Parallèlement à cette attitude de distance froide, la Russie n’est pas restée inactive. Elle est membre de la plupart des organisations internationales asiatiques et, en particulier, de l’Organisation de Coopération de Shanghai (OCS) qui regroupe déjà la Russie, la Chine, le Kazakhstan, le Kirghizistan, le Tadjikistan et l'Ouzbékistan[1]. Elle a renforcé ses liens économiques avec la Chine, de façon spectaculaire dans le domaine du gaz, mais également dans la coopération militaire. La Chine de son côté a modifié sa position officielle après le G20 de Brisbane où des diplomates chinois ont fait part de leur réprobation face à la façon dont le président russe a été traité par les principaux pays occidentaux.

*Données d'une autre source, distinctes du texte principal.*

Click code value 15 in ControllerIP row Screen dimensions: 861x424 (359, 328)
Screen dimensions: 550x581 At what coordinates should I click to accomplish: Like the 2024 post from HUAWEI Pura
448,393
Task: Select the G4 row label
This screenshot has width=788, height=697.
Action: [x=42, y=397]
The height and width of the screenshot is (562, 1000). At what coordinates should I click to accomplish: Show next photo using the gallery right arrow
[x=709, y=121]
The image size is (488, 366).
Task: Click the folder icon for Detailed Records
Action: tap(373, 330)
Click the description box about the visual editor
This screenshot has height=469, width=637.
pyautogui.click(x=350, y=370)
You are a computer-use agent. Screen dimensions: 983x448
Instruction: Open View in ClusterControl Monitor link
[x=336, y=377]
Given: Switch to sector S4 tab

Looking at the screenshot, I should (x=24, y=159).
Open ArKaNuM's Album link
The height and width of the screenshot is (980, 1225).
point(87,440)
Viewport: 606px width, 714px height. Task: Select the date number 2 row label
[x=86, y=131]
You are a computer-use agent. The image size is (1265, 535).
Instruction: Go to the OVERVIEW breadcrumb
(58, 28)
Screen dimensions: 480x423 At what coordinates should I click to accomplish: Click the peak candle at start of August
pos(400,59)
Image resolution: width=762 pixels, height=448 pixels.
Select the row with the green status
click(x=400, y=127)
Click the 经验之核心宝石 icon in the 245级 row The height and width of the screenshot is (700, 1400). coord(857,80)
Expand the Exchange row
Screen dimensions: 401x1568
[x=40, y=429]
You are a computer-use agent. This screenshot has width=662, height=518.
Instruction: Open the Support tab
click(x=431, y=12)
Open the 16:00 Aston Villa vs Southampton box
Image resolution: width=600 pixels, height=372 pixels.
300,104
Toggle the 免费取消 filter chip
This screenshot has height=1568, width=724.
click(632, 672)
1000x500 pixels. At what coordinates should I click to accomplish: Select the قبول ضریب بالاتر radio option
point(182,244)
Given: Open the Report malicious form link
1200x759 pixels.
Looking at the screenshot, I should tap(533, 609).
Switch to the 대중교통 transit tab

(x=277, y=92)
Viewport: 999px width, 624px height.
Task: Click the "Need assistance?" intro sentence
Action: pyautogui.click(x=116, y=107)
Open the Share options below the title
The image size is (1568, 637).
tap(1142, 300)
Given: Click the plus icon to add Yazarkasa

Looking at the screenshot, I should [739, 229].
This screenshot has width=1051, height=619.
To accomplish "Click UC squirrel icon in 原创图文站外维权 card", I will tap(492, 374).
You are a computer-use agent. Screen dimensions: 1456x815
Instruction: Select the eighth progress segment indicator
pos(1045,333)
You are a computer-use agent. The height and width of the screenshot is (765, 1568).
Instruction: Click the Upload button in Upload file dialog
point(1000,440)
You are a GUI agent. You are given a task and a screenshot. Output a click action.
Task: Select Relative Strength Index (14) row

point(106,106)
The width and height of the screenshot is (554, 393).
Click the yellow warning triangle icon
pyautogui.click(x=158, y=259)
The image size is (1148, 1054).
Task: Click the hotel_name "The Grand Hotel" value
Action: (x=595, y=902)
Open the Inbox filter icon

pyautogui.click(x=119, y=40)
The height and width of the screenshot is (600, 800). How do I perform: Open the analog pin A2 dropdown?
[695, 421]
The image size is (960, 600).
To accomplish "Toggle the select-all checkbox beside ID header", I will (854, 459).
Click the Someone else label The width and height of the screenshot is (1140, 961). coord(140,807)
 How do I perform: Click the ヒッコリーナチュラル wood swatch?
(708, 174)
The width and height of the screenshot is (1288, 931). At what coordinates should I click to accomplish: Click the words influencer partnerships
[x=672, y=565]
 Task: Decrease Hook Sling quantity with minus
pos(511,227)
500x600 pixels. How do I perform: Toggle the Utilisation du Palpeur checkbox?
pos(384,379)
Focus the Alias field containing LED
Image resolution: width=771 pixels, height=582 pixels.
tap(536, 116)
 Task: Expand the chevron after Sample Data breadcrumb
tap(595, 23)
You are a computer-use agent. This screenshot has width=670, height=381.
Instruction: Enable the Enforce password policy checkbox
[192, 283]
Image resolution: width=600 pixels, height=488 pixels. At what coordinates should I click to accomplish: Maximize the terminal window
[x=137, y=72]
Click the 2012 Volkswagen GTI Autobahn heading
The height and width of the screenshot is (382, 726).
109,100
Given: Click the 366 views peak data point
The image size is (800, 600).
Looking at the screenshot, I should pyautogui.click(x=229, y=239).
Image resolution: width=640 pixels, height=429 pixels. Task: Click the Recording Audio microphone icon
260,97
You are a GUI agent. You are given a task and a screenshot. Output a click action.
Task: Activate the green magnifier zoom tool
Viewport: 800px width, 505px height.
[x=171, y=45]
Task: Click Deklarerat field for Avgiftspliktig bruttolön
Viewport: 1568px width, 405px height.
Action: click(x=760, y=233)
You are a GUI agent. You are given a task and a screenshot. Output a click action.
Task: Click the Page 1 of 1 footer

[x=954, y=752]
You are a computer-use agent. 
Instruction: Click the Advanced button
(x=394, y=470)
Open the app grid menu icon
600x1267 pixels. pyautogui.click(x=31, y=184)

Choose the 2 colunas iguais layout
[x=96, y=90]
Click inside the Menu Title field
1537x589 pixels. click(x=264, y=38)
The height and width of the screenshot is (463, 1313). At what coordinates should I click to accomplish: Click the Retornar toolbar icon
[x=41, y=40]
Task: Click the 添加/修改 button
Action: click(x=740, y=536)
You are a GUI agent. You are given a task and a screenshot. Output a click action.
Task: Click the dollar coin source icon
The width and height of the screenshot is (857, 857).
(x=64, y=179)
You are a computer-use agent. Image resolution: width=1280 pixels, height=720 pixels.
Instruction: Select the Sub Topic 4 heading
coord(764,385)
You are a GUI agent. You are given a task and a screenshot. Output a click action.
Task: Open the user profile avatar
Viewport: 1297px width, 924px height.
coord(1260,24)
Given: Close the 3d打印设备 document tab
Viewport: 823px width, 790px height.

Curieusement, et ce n’est, à mon avis, certainement pas un hasard, c’est après cette rencontre que M. Gui Congyou, directeur de la zone « Europe et Asie centrale » au ministère chinois des affaires étrangères a déclaré, repris par « Itar-Tass », mais, bien sûr, pas par le New York Times : «“We should take a very careful and well-considered attitude to tackling nationalities’ issues. We are against any nationality gaining independence through referendums. As far as Crimea is concerned, it has very special features. We know well the history of Crimea’s affiliation[2].” Ceci ressemble fort, pour moi, à une reconnaissance « à la chinoise » du rattachement de la Crimée à la Fédération de Russie.
A quelques jours de là, Serguei Lavrov insistait sur le volet « technologies de pointe » que prenait également la coopération russo-chinoise. Un domaine dans lequel la Corée du Sud a également fait part de sa volonté de coopération après avoir rejeté les pressions visant à lui faire adopter les sanctions antirusses.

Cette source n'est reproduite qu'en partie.